Mönchengladbach - Im Schlussspurt des Winterschlussverkaufs schlagen viele Vereine nochmal zu. Bei SPORT1 erklärt Gladbachs Sportdirektor Max Eberl seinen Gegenentwurf.

Das Telefon steht nicht mehr still, es klingelt beinahe unaufhörlich.

Berater melden sich praktisch minütlich. Angebote und Anfragen trudeln ein und werden sondiert, wilde Gerüchte lanciert und schließlich mal mehr, mal weniger dementiert.

Mitunter macht sich Panik breit, und bisweilen geht es auch zu wie auf einem Basar. Es wird verhandelt, geblufft und geschachert. Für die meisten Bundesligisten sind die letzten Tage des Transferfensters in der Winterpause schlicht Stress pur.

Hausaufgaben erledigt

In Mönchengladbach lehnt sich Max Eberl in diesen Tagen zurück. "Unsere Aktivitäten sind abgeschlossen, dementsprechend ist es etwas ruhiger und ich verfolge alles in beobachtender Rolle", sagte Eberl SPORT1.

Der Sportdirektor der Borussia hat seine Hausaufgaben bereits frühzeitig erledigt. Jonas Hofmann kam für acht Millionen Euro aus Dortmund, Martin Hinteregger auf Leihbasis (2,5 Millionen Euro) plus Kaufoption von RB Salzburg.

Die Vorarbeit begann bereits im Herbst, intensiviert wurde sie schließlich durch das wachsende Lazarett im Laufe der Hinrunde, so dass die heiße Phase für Eberl im Dezember begann. In den Verhandlungen mit den beiden Klubs haben die Gladbacher zwar nicht alles erreicht, was sie sich vorgestellt haben. Doch zufrieden kann Eberl trotzdem sein.

Keine Panik

Unter dem Strich waren die Transfers keine panischen Reflexe, sondern wohlüberlegte Reaktionen auf das Verletzungspech in der Hinrunde. Denn eigentlich sind Transfers im Winter untypisch für die Gladbacher. Quasi ein Gegenentwurf zur sonstigen Aufgeregtheit in der Bundesliga.

Zuletzt hatte die Borussia vor fünf Jahren nennenswerte Wintertransfers getätigt, 2011 wechselten Martin Stranzl, Havard Nordtveit und Mike Hanke an den Niederrhein. Damals, wenige Wochen vor dem Beginn der Ära Lucien Favre, stand der Klub allerdings auch sportlich am Abgrund. Seitdem hat sich viel getan, Kontinuität und Transfers mit Weitsicht bestimmen das Bild. Einhergehend mit sportlichem Erfolg waren deshalb auch keine Nachbesserungen nötig.

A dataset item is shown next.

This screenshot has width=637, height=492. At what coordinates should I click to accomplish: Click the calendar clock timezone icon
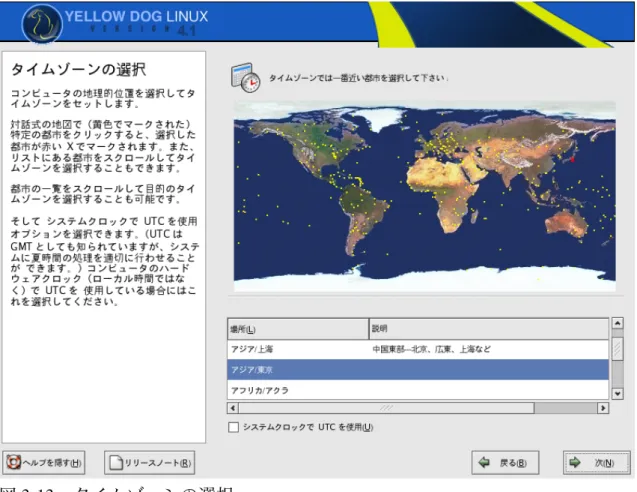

70 Millionen für Xhaka und Drmic?

"Normalerweise sind wir kein Verein, der im Winter großartige Aktivitäten hat, weil wir den Kader immer für eine Saison planen. Unser Credo ist es, dem Trainer den Kader relativ früh zur Verfügung zu stellen, damit er vom ersten Tag an mit den Spielern arbeiten kann", sagte Eberl.

Umgekehrt gibt Eberl auch ungern Spieler im Winter ab. Auch wenn für Bankdrücker Josip Drmic angeblich 20, für Granit Xhaka sogar 50 Millionen Euro geboten wurden. Eberl amüsieren diese astronomischen Summen, die in der heißen Phase durch die Medien geistern.

Bei Xhaka sprach Eberl jetzt ein Machtwort: "Granit Xhaka wird uns in der Winterpause nicht verlassen."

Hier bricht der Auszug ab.